→ Selected text:
============================================================

It seemed after almost two years the relationship had no future. There was no there there. But I so very much wanted there to be! I felt a strong duty to my subject, to her family, to the policewomen I talked to--but mostly, to myself. I had spent so much time on this project. It was to be my long narrative nonfiction book after Charles and Emma (which is out in paperback next week!) and I just hated to admit it wasn't working. During this whole time I talked to both my agent and my editor about my progress (or lack of it), and they were encouraging, sweet, supportive, and knew, I'm sure, long before I did, that it was time to say goodbye. I asked the great granddaughter to put in a Freedom Of Information Act request, which she did, willingly. We waited. And waited. We are still waiting. (So it's not truly over yet.)
Finally, one day last month, I moved the books from my desk to the shelves you see above. I took down the timeline from my bulletin board. I filed my notes, clippings, print-outs. I archived my interviews. I talked to my agent and my editor again.They both said, Move On. They both said, you might come back to it. As fiction, or maybe someday even as nonfiction. But it is time to move on. You can still be friends, but....

============================================================

→ Dataset excerpt:
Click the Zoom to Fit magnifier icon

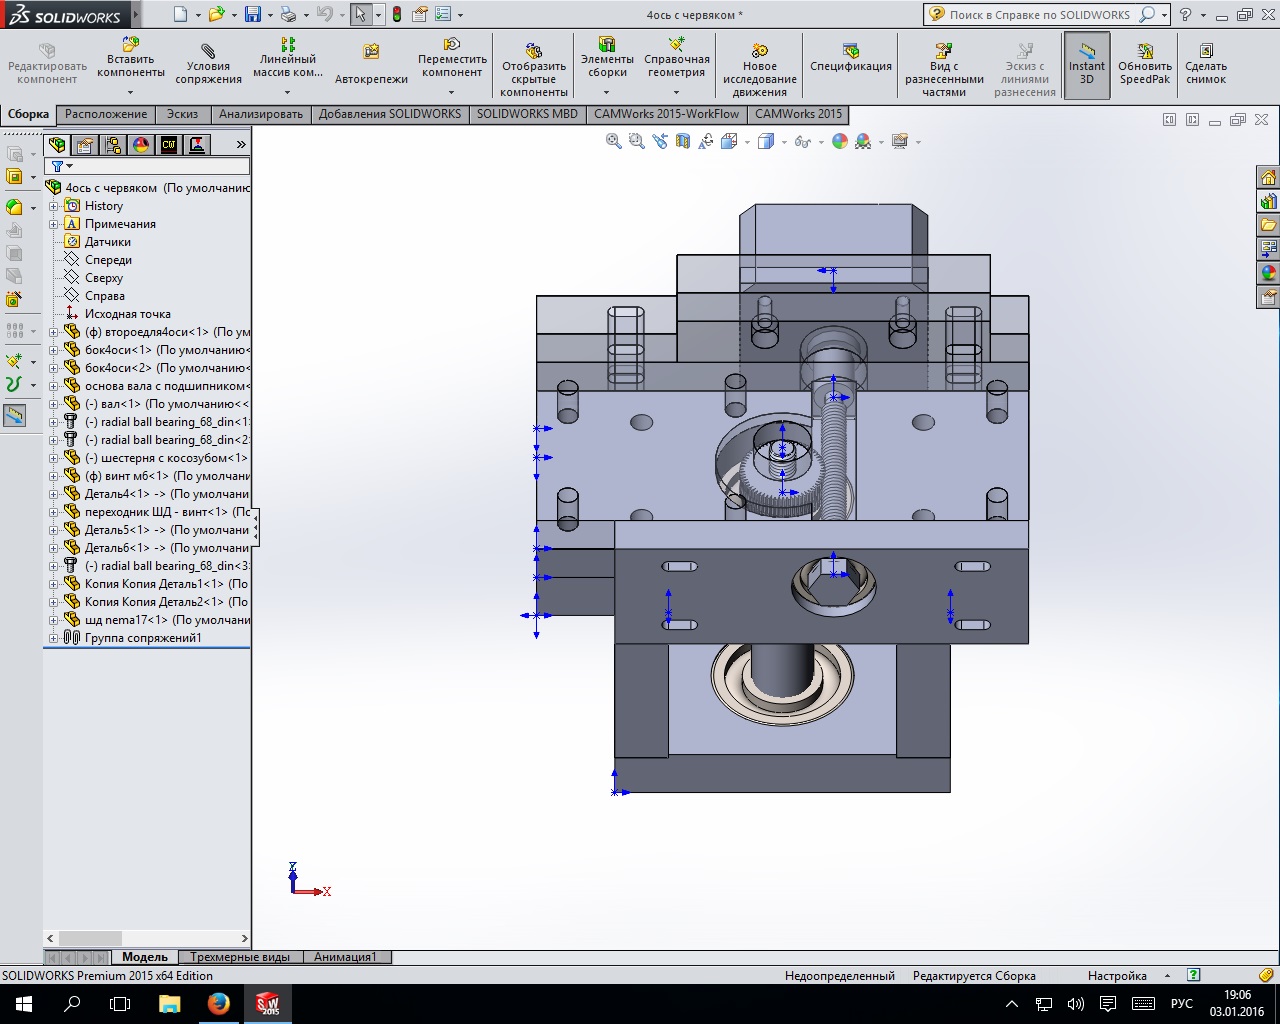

============================================================

→ Directives:
1. Answer these about the passage on setting aside a book project:
(a) Which book is coming out in paperback next week?
(b) What kind of request did the great granddaughter put in?
(c) Where were the books on the desk moved to?
2. Carry on the passage about setting aside a book project from the point where it stops.
None of the material has anything to do with the passage about setting aside a book project.

→ Answers for this exercise:
1.
(a) Charles and Emma
(b) A Freedom Of Information Act request
(c) To the shelves

2.
It was very painful, folks. It took me weeks to get over it. Really, it felt like a break-up. I walked around dazed, confused, humiliated, disappointed, angry... but mostly sad.
But finally I knew it was time. To find someone new. I might come back. I hope to come back, but for now... I'm moving on.
Fortunately, fortunately, while I was travelling last summer, I met someone else. He stood in the corner waiting while I realized my relationship was over. He was respectful. He didn't pounce. He whispered, "Come hither, come hither..."
And now, friends, I have committed. And I am in love. And this one is going to work. This one is Mr. Right.